On 2022 March 10, an ICME was detected by Solar Orbiter (Müller et al. 2020) at 0.45 au with both dispersive SEP onset signatures and locally accelerated particles near the ICME-associated shock structure. This IP shock was later detected on 2022 March 14 by ACE at 1 au, when ACE was nearly radially aligned with Solar Orbiter (within 7.2° longitude and 2.9° latitude). Given this specific configuration, this event provides a prime opportunity to better understand the radial dependence of ICME-driven shock-associated particle acceleration. Additionally, according to simulations, a SIR is expected to be continuously interacting with the ICME during its propagation to 1 au. We present an analysis of the radial evolution of ICME-associated species-dependent acceleration processes from 0.45 to 1 au for the 2022 March 10 ICME. Section 2 provides an overview of the event, and Section 3 presents the SEP and ESP spectra. A discussion of the results is given in Section 4, and the conclusions are given in Section 5.

2. Observations

2.1. Instrumentation

For this study, data from the Magnetometer (MAG; Horbury et al. 2020), Solar Wind Analyser – Proton-Alpha Sensor (SWA-PAS; Owen et al. 2020), and the Energetic Particle Detector (EPD; Rodríguez-Pacheco et al. 2020; Wimmer-Schweingruber et al. 2021) on Solar Orbiter were utilized. EPD consists of the SupraThermal Electrons and Protons (STEP), the Electron Proton Telescope (EPT), the Suprathermal Ion Spectrograph (SIS), and the High-Energy Telescope (HET) sensors. For ACE at 1 au, observations from the Magnetometer (MAG; Smith et al. 1998), Solar Wind Electron, Proton, and Alpha Monitor (SWEPAM; McComas et al. 1998), the Electron, Proton, and Alpha Monitor (EPAM; Gold et al. 1998) and the Ultra Low Energy Isotope Spectrometer (ULEIS; Mason et al. 1998) were utilized. These instruments provide magnetic field vectors (MAG from both spacecraft); thermal ion velocity, density, and temperature measurements (SWA-PAS and SWEPAM); and ion particle flux over a broad range of energies (2–80 keV for STEP, 25 keV–6.4 MeV for EPT, and 6.8–107 MeV for HET on EPD at 0.45 au, 50 keV–5 MeV for EPAM at 1 au). Measurements from these instruments were also used to compute various plasma parameters at the two heliospheric distances (see Table 1; the methods are given in Appendix A).

Table 1.

Plasma and IP shock parameters observed at Solar Orbiter and ACE.
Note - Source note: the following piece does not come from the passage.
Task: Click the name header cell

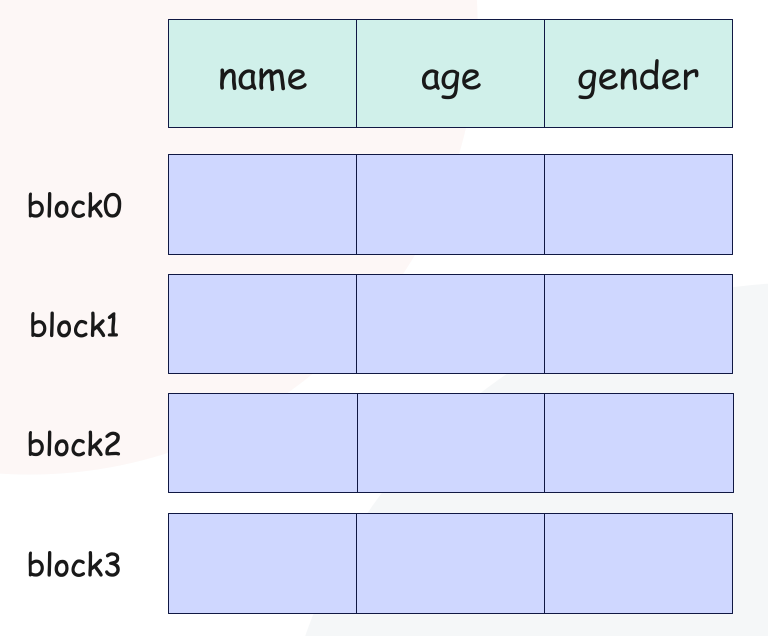Action: click(x=262, y=74)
For suprathermal ion composition, we also analyzed particle flux and energy data from SIS on board Solar Orbiter and ACE ULEIS. Both instruments are high resolution time-of-flight mass spectrometers that identify ion mass and energy through measurements of both the time-of-flight and residual kinetic energy of particles that enter the telescope acceptance cone. While SIS is well suited to measure ion species from H–Fe, ULEIS was optimized for species from He–Fe, with a very low efficiency (< 1%) for H particles. As such, this study focuses on 4He, C, O, and Fe from both SIS and ULEIS as well as H from only SIS.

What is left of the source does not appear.